Action item:
Beginning with the line below that contains "2545x1456 pixels. Task: Click" and ending with the line that contains "The image size is (2464, 1364).", copy every line exactly. Copy nothing else.

Material provided:
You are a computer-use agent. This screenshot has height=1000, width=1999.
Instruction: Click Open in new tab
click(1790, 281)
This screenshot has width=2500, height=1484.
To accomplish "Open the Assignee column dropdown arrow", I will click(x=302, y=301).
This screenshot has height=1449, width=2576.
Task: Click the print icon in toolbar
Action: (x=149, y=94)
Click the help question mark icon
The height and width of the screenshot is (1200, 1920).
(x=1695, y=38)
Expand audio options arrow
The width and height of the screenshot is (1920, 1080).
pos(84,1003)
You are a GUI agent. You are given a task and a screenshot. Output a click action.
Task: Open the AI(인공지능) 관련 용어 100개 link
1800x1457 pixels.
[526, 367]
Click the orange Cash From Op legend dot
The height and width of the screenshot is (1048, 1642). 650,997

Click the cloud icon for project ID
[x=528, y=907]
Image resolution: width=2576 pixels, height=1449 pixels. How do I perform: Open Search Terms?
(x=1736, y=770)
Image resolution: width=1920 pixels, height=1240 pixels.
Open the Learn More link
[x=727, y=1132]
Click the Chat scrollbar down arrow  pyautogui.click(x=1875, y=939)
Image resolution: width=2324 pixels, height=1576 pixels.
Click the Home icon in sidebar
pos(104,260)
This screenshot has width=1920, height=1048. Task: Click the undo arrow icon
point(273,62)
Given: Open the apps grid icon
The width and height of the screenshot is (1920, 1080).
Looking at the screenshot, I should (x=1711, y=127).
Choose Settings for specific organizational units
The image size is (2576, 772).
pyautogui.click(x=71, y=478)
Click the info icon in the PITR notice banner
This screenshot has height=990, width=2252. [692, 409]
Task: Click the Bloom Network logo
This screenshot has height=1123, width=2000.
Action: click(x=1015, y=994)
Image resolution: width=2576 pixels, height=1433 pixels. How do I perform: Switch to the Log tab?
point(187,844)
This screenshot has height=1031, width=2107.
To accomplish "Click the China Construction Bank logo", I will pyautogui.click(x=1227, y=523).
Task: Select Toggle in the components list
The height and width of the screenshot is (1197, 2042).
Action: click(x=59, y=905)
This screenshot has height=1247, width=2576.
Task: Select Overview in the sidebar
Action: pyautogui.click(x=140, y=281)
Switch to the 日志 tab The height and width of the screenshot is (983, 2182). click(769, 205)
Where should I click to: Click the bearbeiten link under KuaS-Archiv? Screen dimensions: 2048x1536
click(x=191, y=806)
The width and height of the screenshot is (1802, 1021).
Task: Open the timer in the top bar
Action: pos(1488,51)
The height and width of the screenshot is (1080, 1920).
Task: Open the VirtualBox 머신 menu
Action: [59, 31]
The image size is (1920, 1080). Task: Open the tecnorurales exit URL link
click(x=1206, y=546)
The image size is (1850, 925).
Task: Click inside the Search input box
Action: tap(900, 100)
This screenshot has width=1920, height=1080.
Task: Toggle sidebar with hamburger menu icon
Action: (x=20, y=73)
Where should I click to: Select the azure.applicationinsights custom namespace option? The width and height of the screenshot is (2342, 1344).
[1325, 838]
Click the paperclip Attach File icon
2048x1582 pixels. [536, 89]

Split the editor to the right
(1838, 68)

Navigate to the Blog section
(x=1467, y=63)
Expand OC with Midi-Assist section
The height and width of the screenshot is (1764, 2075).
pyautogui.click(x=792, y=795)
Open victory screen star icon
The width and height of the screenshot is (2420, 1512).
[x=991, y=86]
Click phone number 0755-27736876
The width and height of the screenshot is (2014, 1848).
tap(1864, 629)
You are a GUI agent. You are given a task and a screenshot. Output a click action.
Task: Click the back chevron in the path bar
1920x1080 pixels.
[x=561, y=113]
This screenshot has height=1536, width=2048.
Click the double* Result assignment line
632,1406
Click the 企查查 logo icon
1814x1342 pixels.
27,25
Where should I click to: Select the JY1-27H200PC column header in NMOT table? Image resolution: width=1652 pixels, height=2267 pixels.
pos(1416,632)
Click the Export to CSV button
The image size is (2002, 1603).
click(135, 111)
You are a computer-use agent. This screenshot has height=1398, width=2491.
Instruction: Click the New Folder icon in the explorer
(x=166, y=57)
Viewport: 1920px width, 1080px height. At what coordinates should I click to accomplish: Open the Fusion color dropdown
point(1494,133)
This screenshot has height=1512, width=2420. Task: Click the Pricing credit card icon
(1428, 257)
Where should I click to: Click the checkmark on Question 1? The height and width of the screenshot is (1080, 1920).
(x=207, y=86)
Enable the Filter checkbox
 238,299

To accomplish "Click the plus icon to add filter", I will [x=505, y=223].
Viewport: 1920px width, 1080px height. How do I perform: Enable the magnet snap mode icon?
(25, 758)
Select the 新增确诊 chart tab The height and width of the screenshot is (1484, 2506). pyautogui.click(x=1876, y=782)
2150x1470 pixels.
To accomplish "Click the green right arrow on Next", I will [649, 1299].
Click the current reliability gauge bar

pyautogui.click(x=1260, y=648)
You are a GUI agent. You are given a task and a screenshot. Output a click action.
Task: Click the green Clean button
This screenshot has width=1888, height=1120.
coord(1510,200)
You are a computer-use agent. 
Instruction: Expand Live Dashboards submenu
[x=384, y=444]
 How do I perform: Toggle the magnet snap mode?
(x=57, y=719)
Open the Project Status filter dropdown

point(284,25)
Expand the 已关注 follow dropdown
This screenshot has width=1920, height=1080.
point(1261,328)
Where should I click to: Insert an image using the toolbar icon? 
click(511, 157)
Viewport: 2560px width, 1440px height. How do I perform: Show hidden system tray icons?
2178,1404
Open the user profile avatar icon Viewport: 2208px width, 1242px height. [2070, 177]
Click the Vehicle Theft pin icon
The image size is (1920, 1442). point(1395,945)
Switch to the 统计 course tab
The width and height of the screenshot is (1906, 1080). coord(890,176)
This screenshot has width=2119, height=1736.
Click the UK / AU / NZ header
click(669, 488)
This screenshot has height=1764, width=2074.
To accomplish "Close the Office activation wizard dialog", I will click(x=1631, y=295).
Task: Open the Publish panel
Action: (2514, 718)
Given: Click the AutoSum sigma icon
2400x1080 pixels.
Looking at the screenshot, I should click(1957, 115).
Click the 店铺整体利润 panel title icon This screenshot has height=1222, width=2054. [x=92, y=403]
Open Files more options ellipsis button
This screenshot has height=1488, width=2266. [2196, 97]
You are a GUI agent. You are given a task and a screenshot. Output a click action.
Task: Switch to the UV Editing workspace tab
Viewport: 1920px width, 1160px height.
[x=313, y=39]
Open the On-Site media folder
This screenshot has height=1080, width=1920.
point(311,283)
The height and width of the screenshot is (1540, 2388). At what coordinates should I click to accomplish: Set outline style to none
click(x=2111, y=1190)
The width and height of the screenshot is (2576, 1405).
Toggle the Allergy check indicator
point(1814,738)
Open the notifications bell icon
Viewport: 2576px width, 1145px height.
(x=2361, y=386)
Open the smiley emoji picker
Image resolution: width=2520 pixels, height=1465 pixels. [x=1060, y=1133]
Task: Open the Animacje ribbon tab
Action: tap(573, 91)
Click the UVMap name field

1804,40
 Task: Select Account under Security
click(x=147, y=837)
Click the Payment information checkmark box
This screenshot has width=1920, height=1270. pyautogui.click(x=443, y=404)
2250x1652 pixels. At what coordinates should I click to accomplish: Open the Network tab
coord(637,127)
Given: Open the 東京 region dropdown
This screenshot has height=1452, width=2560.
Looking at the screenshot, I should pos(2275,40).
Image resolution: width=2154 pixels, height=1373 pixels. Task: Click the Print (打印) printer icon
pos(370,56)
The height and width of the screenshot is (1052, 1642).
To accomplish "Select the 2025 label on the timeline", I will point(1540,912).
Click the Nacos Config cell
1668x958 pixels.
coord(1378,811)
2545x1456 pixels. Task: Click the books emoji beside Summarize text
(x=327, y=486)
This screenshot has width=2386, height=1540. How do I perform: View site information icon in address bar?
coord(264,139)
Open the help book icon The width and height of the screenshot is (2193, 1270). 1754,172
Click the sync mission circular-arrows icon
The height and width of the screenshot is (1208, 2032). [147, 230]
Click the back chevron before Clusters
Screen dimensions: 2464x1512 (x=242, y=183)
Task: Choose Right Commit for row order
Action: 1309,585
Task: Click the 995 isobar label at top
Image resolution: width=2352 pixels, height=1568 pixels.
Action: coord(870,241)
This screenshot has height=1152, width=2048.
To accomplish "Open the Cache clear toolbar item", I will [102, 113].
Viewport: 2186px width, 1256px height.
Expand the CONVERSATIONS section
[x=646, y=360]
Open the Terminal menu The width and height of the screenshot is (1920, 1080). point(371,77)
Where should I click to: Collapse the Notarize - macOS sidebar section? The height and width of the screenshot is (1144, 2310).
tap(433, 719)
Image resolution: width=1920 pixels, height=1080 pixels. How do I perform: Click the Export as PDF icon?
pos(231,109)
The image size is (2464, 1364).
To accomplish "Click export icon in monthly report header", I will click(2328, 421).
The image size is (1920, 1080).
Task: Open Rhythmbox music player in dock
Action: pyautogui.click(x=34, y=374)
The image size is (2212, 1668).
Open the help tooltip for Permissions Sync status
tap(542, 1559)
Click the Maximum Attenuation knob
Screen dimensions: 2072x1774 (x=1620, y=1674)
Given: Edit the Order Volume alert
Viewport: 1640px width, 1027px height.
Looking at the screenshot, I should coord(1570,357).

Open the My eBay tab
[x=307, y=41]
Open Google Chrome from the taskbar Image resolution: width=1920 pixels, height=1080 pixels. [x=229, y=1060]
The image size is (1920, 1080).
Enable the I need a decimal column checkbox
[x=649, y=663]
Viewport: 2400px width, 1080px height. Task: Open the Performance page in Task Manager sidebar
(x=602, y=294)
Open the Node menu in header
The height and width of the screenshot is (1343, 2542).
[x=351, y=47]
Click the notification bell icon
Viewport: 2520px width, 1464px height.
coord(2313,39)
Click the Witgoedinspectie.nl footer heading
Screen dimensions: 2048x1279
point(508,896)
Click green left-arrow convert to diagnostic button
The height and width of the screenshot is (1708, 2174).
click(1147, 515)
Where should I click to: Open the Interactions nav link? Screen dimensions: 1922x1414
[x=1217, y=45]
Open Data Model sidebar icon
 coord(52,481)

Task result:
2545x1456 pixels. Task: Click the books emoji beside Summarize text
(x=327, y=486)
This screenshot has width=2386, height=1540. How do I perform: View site information icon in address bar?
coord(264,139)
Open the help book icon The width and height of the screenshot is (2193, 1270). 1754,172
Click the sync mission circular-arrows icon
The height and width of the screenshot is (1208, 2032). [147, 230]
Click the back chevron before Clusters
Screen dimensions: 2464x1512 (x=242, y=183)
Task: Choose Right Commit for row order
Action: 1309,585
Task: Click the 995 isobar label at top
Image resolution: width=2352 pixels, height=1568 pixels.
Action: coord(870,241)
This screenshot has height=1152, width=2048.
To accomplish "Open the Cache clear toolbar item", I will [102, 113].
Viewport: 2186px width, 1256px height.
Expand the CONVERSATIONS section
[x=646, y=360]
Open the Terminal menu The width and height of the screenshot is (1920, 1080). point(371,77)
Where should I click to: Collapse the Notarize - macOS sidebar section? The height and width of the screenshot is (1144, 2310).
tap(433, 719)
Image resolution: width=1920 pixels, height=1080 pixels. How do I perform: Click the Export as PDF icon?
pos(231,109)
The image size is (2464, 1364).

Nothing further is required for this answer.